- _DOCUMENT EXCERPT_:
Vicki McDonald, State Librarian and CEO, State Library of Queensland: I think my first involvement with NSLA was back in the days of the Big Bang. As a group we got together to imagine a future based around collaboration, and I remember at the time being really excited about the fact that I was meeting with other peers from other state libraries across Australia, but also the National Libraries of Australia and New Zealand.

So I was involved in that initially, the thinking around it and the strategic framework around reimagining. I left the State Library of Queensland and went to QUT – a completely different profile – but then coming back to the State Library of Queensland in 2016 and being a member of the CEOs’ group it’s been really good to see just how much we continue to work together.

What does NSLA do best?

Vicki: I think it’s one of those organisations that you get so much more out of than what you actually put in, and that’s a real strength in the collaboration, in working together.

Marie-Louise: I agree, you get much more out than you put in and that’s a rare thing in anybody’s working life. Every time I come for a NSLA meeting, people say, ‘You poor thing, two days of meetings’ and I say ‘No, we get stuff done! This is actually our most powerful strategic group because we actually achieve things together.’

Vicki: We’re continuously thinking about ‘what’s in it for our clients? How will this benefit our clients?’ and that really sits behind a lot of the discussions that we have. I think the other real value for me of the NSLA CEOs coming together is it really highlights how many common issues and common things we’re all thinking about. And through that discussion are shared solutions, so that we can actually have an impact back in our home institutions. So it helps to solve some of the things you’re thinking about but also to give a different perspective, and I think that’s really part of the value of coming together with peers.

Marie-Louise: One of the great things about this group of colleagues is that some of us have known each other for a long time, but we also have colleagues who have come into the NSLA fold from outside the library arena, who are newer to the business, and who bring really divergent thinking and quite different approaches to things which keeps things fresh.

It’s incredibly important that people feel heard, particularly in our environment where we’ve got some very large libraries and some very small libraries. I think that’s one of the most amazing things about NSLA, is that we sit here as peers on a very even platform despite vast disparities in the sources and resources that are available to our libraries.

- _PROVIDED MATERIAL_:
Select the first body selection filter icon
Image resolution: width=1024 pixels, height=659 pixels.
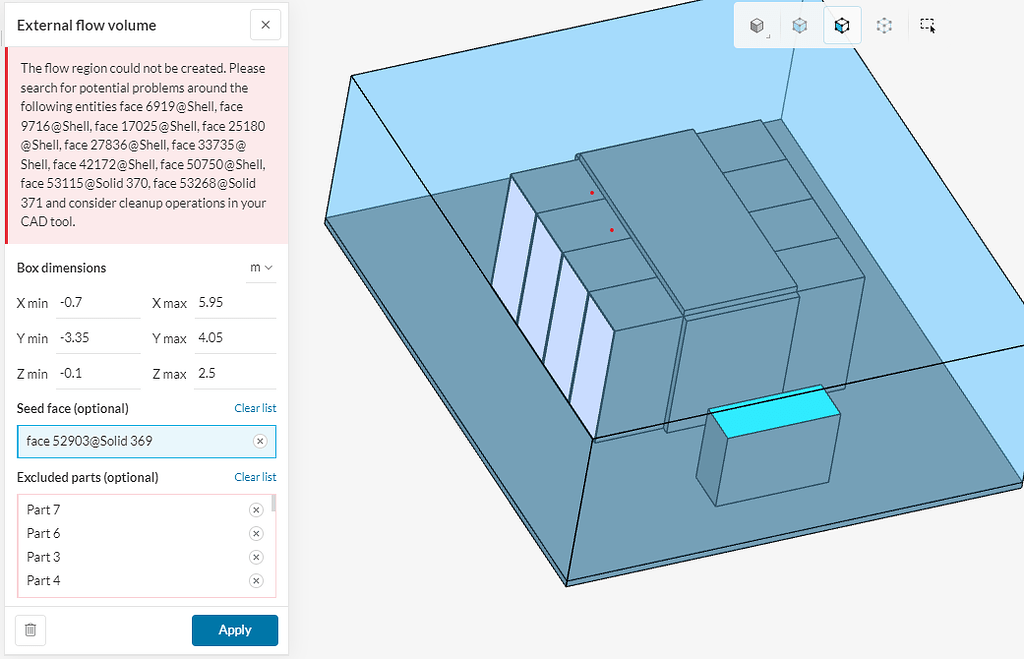coord(755,25)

- _INSTRUCTIONS_:
a. In the NSLA interview text, in what year did Vicki McDonald return to the State Library of Queensland?
b. Continue the interview about NSLA from its last line.

- _RESPONSES IN ORDER_:
a. 2016

b.
What are your hopes for NSLA over the next two years?

Marie-Louise: The thing that I don’t think will change at all is the way in which we work through people and of course these CEO meetings are just the tip of the iceberg of what happens with NSLA. We have so many people involved in the groups, who see it as part of their everyday professional life and responsibility. So the work that we do happens with quite large numbers of people working together across huge geographic distribution, we still seem to make it work.

One of the things that I think is emerging right now is even more focus on the centrality of collections. A lot of our NSLA work over the years has been around the ‘how’ of collections. How can we process things more quickly? How can we do this? At [the meeting] table today, we’re focusing on the ‘why’. Why are we collecting? For whom are we collecting? And increasingly the question is, where does it make sense to collect together and where does it not make sense to do that? So I can see a focus on the philosophy and rationale, the deep stuff of why we collect, being a larger thread.

In the people space, we clearly are going to have even more of a focus on how we create, nurture, sustain, nourish, culturally safe libraries – and our own understanding of what that means is going to change along the way. For me, that’s a huge learning opportunity.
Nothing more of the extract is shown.